Only about 11 percent of Americans have received one or two doses of a vaccine, leaving millions more to deal with the uncertainty and anxiety that have come to define the rollout. In search of vaccines, people are scrolling through crashing websites at 3 a.m., driving 300 miles in the snow or hanging around grocery store pharmacies for hours on end.

Catherine Sharp, a freelance photographer in Brooklyn, has been trying to score vaccines for her father in New York and her mother in Illinois. “It was like a sneaker drop,” she told my colleague Jennifer Steinhauer. “It’s just impossible.”

In the meantime, both Catherine and her mother contracted the virus; her mother, a cancer survivor, was hospitalized. “This is my worst nightmare,” she said. “I just don’t understand the algorithm. A good 40 percent of my time is spent on this. I wake up, I get my coffee and say, “I’ve got to do this.’”

Grocery store workers across the country are also frustrated with the rollout. After 10 exhausting months of working during the pandemic, they initially felt encouraged by the federal government’s guidelines that prioritized frontline workers. But even as the variants make their work more dangerous, only 13 states have started specifically vaccinating grocery workers.

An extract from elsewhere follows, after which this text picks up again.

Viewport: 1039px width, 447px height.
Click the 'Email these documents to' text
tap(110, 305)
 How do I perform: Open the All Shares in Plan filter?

“Society in general is giving a very mixed message, celebrating grocery workers as essential early in the pandemic and now, less than a year later, putting grocery workers at the end of the queue,” said Marc Jones, the chief executive of an employee-owned grocery chain.

Despite the horror stories and headaches, some vaccination sites have managed to inoculate people at a brisk pace — but even those successes have had unintended consequences.

One clinic in Georgia worked so quickly that by the end of December it had vaccinated every health care worker, nursing home resident and staff member in the area who wanted a shot. But when it moved on to the next batch of eligible people — which includes essential workers like teachers — Georgia health officials suspended the clinic from the state’s vaccine program for six months for violating state guidelines.